Deep earthquakes can be more destructive than shallow ones because they often affect areas that are not directly under the site of rupture.
Deeper earthquakes are often less devastating since their energy dissipates before reaching the surface. The current earthquake in New Zealand is likely to have happened at a shallower depth than the one last year.
The more deeply buried an earthquake is, the less damage it will do. Deep earthquakes occur below the reach of most people; those deep enough to cause serious damage are so rare that they happen only once in several hundred years or more. Shallow earthquakes, by contrast, can be felt everywhere around them. They are much more common and affect everyone within their radius.
Because shallow earthquakes are frequent events, they cause a lot of damage and kill many people every year. Deep earthquakes, by contrast, are rare events that happen only once in a few centuries. When they do, they can be very destructive. But because they are far down under the earth's surface, they cannot harm anyone nearby.
Surface processes, including as erosion and sedimentation, have been proven by researchers to cause shallow earthquakes (less than five kilometers deep) and to facilitate the rupture of big deep earthquakes up to the surface. Erosion removes material from beneath a site's surface causing stress to be released on the surrounding area. This can lead to an earthquake if the removal of material causes parts of the Earth's surface to collapse.

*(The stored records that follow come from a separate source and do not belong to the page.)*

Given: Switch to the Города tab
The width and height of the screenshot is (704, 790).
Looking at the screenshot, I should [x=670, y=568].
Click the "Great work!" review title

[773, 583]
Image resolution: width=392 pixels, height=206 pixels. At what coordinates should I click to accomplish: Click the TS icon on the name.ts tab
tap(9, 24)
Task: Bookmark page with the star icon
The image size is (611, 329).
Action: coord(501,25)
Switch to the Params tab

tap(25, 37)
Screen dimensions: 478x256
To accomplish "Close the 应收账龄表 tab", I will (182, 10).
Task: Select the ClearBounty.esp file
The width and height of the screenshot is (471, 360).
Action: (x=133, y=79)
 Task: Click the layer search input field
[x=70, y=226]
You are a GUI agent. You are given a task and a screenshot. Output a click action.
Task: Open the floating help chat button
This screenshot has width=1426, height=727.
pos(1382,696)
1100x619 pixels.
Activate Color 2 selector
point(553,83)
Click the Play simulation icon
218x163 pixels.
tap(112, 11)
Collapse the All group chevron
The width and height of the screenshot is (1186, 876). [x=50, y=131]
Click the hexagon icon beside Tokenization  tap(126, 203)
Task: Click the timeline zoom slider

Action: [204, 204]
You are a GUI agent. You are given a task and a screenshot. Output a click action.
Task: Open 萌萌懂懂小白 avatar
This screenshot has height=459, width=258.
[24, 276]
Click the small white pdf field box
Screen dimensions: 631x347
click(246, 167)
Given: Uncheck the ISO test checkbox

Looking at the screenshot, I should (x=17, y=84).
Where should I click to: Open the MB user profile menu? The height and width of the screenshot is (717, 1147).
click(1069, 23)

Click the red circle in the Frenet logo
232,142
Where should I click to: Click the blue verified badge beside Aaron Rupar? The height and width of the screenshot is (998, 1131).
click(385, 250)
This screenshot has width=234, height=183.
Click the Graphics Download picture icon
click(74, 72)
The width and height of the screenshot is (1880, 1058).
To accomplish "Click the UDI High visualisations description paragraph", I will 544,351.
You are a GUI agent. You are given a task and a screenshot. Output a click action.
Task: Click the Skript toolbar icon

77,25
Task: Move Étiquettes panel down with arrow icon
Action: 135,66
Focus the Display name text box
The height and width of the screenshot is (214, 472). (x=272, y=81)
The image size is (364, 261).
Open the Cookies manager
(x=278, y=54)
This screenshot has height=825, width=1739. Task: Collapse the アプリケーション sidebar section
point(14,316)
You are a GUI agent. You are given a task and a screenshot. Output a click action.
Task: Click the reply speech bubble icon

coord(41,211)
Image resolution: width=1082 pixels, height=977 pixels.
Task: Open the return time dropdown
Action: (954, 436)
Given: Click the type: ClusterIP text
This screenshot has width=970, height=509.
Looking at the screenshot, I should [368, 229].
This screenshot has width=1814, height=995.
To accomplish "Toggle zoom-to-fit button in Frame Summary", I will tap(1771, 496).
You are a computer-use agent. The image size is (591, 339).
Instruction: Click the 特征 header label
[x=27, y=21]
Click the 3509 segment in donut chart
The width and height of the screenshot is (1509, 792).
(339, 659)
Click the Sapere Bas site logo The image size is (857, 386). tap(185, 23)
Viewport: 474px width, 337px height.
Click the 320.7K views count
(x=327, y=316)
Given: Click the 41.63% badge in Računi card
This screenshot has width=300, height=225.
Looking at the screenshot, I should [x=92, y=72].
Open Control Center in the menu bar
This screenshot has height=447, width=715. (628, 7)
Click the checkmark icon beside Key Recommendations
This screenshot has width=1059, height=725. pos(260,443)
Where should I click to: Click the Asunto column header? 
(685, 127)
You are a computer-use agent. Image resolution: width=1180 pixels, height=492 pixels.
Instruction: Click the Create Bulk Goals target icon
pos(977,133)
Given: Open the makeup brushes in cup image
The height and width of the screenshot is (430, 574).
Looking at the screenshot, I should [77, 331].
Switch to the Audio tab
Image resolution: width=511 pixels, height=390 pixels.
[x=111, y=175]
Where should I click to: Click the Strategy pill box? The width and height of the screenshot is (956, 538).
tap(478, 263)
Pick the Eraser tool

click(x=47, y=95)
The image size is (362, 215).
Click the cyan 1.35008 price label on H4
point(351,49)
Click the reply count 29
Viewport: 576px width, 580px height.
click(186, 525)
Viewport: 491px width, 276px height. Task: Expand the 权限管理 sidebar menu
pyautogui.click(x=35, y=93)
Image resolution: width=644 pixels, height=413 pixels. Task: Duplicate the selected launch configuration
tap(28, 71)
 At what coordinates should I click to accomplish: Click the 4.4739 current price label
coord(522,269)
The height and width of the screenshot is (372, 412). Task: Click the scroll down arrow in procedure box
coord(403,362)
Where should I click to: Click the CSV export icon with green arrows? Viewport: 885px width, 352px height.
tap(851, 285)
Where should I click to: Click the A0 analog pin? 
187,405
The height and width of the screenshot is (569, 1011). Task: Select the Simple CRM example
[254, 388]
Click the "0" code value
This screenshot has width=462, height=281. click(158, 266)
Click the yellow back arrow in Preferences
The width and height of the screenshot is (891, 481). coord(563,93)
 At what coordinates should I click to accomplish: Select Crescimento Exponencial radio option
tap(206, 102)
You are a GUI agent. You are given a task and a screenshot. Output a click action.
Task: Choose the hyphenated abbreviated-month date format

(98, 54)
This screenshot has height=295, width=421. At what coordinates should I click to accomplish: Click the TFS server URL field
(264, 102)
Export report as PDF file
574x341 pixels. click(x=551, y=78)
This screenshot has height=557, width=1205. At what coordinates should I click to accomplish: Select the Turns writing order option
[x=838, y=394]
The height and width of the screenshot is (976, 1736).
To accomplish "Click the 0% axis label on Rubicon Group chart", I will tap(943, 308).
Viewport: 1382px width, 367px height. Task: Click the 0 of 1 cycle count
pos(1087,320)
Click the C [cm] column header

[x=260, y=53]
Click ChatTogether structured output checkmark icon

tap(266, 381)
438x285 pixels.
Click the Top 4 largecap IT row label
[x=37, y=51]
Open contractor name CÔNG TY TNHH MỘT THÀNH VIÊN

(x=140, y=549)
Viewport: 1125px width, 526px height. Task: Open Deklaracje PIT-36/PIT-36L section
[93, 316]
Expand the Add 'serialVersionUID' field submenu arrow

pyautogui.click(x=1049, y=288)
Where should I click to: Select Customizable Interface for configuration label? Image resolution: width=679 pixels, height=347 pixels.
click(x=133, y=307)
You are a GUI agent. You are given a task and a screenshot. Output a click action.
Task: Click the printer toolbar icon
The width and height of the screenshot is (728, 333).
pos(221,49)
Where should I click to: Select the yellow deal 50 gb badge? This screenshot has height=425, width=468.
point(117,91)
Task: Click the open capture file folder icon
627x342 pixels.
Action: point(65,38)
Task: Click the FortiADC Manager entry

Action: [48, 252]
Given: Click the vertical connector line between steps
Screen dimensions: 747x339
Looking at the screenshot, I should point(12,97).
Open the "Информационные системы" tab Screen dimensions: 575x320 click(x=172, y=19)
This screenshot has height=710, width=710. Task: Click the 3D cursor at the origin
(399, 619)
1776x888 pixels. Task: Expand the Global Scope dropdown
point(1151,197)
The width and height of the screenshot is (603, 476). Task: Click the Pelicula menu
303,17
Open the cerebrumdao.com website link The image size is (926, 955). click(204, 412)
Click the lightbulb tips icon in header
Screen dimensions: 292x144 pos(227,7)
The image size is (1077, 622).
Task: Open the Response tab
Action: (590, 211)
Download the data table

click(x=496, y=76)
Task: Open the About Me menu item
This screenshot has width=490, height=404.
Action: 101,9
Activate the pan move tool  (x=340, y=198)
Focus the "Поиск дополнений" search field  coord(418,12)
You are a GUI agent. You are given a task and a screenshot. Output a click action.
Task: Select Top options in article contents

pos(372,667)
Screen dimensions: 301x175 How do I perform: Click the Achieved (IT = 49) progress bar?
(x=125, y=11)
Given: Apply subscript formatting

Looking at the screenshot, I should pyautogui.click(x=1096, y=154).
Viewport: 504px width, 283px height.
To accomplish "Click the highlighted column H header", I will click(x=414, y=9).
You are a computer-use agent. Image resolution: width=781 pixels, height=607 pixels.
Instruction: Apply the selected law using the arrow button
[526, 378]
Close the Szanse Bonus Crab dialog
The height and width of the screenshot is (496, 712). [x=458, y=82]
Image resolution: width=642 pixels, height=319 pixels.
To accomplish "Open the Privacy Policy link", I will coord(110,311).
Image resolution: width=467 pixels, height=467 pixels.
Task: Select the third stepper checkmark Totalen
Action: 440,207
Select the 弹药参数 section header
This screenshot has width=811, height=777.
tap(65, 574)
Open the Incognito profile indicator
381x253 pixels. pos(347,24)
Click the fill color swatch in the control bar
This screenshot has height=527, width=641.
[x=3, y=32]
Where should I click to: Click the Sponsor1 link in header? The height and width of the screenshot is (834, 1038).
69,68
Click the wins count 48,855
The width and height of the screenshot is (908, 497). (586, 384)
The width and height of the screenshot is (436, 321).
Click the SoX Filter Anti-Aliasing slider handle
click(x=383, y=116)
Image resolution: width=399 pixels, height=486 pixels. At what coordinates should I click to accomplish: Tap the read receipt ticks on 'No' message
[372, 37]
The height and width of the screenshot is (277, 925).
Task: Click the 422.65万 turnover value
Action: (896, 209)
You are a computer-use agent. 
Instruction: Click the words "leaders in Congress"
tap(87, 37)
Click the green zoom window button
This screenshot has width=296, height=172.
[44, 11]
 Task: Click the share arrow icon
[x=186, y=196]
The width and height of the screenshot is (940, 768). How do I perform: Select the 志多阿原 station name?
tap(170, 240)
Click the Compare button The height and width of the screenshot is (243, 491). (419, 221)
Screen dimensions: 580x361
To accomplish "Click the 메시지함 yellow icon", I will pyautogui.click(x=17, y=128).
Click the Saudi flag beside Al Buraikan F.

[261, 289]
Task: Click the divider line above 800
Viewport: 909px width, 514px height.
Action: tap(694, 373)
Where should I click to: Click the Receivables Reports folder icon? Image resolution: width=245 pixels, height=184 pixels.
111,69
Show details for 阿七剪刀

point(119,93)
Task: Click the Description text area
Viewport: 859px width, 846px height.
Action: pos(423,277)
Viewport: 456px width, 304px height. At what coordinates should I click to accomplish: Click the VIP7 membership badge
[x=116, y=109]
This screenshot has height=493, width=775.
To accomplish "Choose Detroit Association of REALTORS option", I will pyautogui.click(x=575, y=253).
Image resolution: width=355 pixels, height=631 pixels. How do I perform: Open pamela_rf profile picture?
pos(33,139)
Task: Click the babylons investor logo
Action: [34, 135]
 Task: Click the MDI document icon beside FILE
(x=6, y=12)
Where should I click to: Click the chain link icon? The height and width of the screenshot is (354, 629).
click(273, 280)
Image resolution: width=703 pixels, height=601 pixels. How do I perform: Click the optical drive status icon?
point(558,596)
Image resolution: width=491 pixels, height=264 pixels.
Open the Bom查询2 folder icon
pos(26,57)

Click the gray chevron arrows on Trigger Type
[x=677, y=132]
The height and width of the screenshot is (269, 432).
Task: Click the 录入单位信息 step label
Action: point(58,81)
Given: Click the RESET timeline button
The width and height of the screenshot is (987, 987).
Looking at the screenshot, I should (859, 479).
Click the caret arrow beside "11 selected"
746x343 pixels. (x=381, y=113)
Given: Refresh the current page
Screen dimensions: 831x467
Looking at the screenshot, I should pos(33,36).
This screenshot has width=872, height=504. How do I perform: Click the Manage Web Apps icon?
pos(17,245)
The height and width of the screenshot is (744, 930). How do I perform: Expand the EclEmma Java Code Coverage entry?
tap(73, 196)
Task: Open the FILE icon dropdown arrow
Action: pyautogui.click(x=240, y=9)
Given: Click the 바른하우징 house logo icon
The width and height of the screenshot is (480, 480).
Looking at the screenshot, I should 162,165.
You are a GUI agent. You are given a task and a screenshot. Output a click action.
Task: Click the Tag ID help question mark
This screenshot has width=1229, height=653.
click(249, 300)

In addition to removing material, erosion also changes the shape of the ground underneath it. If the depth that is removed during an erosive event is enough to change the direction of the underlying stress, this can trigger a seismic event. Erosion that produces horsts and grabens - large, flat-topped hills or valleys, respectively-can trigger small earthquakes along their boundaries. The motion at a place like this can be very small, but when repeated over many years it can add up to a significant level of strain in the rock below the surface.
Finally, erosion can cause rocks under pressure to suddenly release this pressure, which can then result in an earthquake. When a section of rock breaks away due to erosion, it leaves a void behind. If the gap is large enough, it may not exert much pressure on the remaining rock above it, so would not be noticed by people or animals living near the surface.